Then there is DuVernay’s privately held production company, Array Filmworks, which is responsible for acclaimed shows including Netflix’s “When They See Us” and Oprah Winfrey Network’s “Queen Sugar,” as well as the Emmy-winning Netflix documentary feature “13th.”

Though each unit does something different, DuVernay says they share an overarching mission to push for social justice and to challenge the entrenched Hollywood systems.

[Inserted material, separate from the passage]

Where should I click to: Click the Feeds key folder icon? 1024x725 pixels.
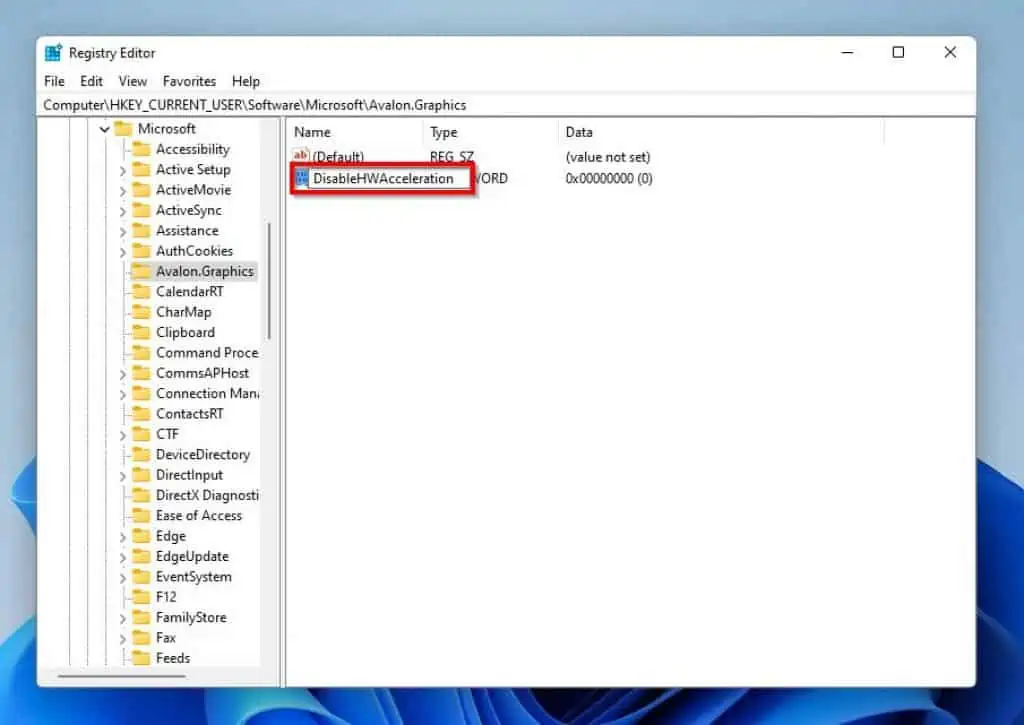tap(141, 657)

“The idea was to be disruptive in every system within which artists, especially artists of color and women, have to work in this industry,” she said. “Every system has roadblocks for people like us, whether it is in acquisition, production, distribution, exhibition, marketing, crewing up.... So what we were looking to do was disrupt those systems so that we create normalcy and momentum.”

Amanda Theater
Array’s new Amanda Theater is hosting Cooper, left, and DuVernay’s Array 360 screening series, highlighting women and people of color in film.
(Kent Nishimura / Los Angeles Times)

A graduate of UCLA, DuVernay learned the business by working as a film marketer and entertainment industry publicist, promoting such movies as “The Help” and “Collateral.” Inspired by working with prominent filmmakers Michael Mann, Clint Eastwood and Steven Spielberg, DuVernay made her directorial debut in 2008 with the hip-hop documentary “This Is the Life.” She has often drawn upon her experiences growing up in Compton.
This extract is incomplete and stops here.